日本贔屓といわれたオルガンティーノも寺社破壊を「善き事業」として賞賛し、「寺院の最後の藁に至るまで焼却することを切に望む」と書簡で報告した[64][68][67]。
島原の乱
島原の乱ではキリシタン弾圧が苛烈であった一方で、蜂起後のキリシタンも非キリスト教徒の村民に対してキリスト教への改宗を迫った。蜂起した大矢野村(現上天草市大矢野島)のキリシタン民は、浄土真宗の岩屋泊村民に対して「キリシタンにならなければ皆殺しにする」とキリスト教への改宗を脅迫し、島原有馬藩では蜂起したキリシタンによって代官、仏教寺院の僧侶、神社の神職(社人)らが殺害され、キリスト教に改宗しない家は放火された[69][70]。天草御領村(現天草市五和町)もキリシタンではなかったため放火され、住民は海へ避難したが、一揆は「キリシタンにならなければ皆殺しにする」と迫ったので否応なく改宗した[69]。
プロテスタント
宗教家のトマス・ミュンツァーによるドイツ農民戦争では農民10万人が犠牲となった[71]。マルティン・ルターは鎮圧側に変更した後、1525年の『盗み殺す農民に対して』において反乱農民の殺害を煽った[72]。また、ルターは魔女狩りでも魔女として女性数人の殺害を支持した[73]。

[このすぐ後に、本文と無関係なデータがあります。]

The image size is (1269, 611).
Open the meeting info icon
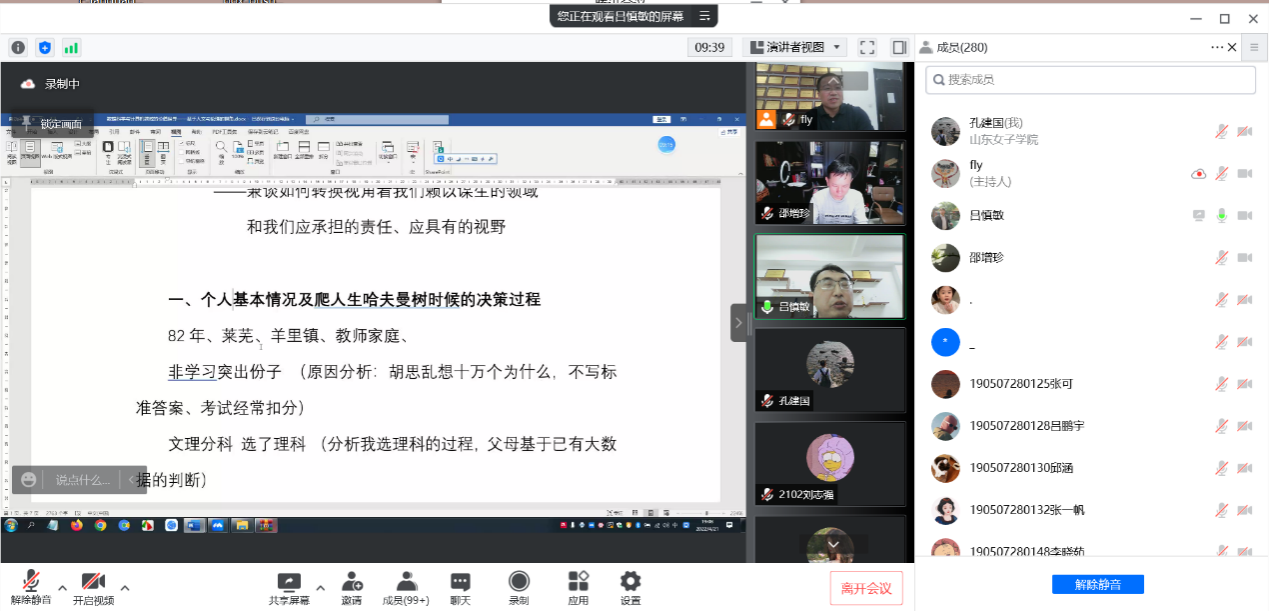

古プロイセン合同福音主義教会牧師のディートリヒ・ボンヘッファーは、ヒトラーの行動は人間軽蔑の極み、神への軽蔑であり絶対に許容できないとし、ヒトラー殺害の道徳的是非については神に委ねるとして、ヒトラー暗殺計画に加担した[74][75]。
イスラム教
イスラム教の聖典コーランには「汝らに戦いを挑む者があれば、アッラーの道において(聖戦すなわち宗教のための戦いの道において)堂々とこれを迎え撃つがよい。だがこちらから不義をし掛けてはならぬぞ。アッラーは不義をなす者どもをお好きにならぬ」「騒擾がすっかりなくなる時まで、宗教が全くアッラーの(宗教)ただ一条になる時まで、彼らを相手に戦いぬけ」[76][77]、「多神教徒を見つけ次第殺してしまうが良い。ひっ捉え、追い込み、いたるところに伏兵を置いて待ち伏せよ。」とジハード(聖戦)が説かれる[78][79]。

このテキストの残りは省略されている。